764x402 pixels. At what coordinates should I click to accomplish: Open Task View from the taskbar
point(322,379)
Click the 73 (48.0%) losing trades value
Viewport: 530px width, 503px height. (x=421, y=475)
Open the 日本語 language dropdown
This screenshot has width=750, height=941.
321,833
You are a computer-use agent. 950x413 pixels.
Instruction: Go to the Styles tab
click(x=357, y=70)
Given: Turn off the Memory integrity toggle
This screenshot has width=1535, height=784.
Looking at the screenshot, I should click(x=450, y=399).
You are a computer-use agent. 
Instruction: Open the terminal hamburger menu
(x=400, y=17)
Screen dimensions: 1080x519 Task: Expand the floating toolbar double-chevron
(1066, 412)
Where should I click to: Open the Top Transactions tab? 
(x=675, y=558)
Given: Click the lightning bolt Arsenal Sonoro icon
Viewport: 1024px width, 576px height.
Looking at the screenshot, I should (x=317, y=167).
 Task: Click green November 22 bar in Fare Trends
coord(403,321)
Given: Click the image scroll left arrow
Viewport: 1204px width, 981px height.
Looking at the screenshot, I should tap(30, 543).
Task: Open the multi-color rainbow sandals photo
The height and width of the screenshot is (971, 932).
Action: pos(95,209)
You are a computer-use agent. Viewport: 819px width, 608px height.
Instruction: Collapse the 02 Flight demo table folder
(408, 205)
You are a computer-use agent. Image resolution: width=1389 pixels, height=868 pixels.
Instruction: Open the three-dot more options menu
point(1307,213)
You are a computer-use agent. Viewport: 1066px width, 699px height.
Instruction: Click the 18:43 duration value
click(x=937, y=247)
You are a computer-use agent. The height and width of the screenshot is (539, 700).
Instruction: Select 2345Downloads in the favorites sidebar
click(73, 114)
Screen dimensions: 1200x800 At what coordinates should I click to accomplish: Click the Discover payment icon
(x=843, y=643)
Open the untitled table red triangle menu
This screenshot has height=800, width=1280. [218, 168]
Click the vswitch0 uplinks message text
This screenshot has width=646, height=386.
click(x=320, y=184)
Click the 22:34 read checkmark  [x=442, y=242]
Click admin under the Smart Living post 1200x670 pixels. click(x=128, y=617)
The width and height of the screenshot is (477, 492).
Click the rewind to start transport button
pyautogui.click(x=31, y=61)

========================================

** Problem **
Going through the listing above, copy out every line that has the string "computer".

** Result **
You are a computer-use agent. 950x413 pixels.
You are a computer-use agent. 
You are a computer-use agent. Viewport: 819px width, 608px height.
You are a computer-use agent. Image resolution: width=1389 pixels, height=868 pixels.
You are a computer-use agent. Viewport: 1066px width, 699px height.
You are a computer-use agent. The height and width of the screenshot is (539, 700).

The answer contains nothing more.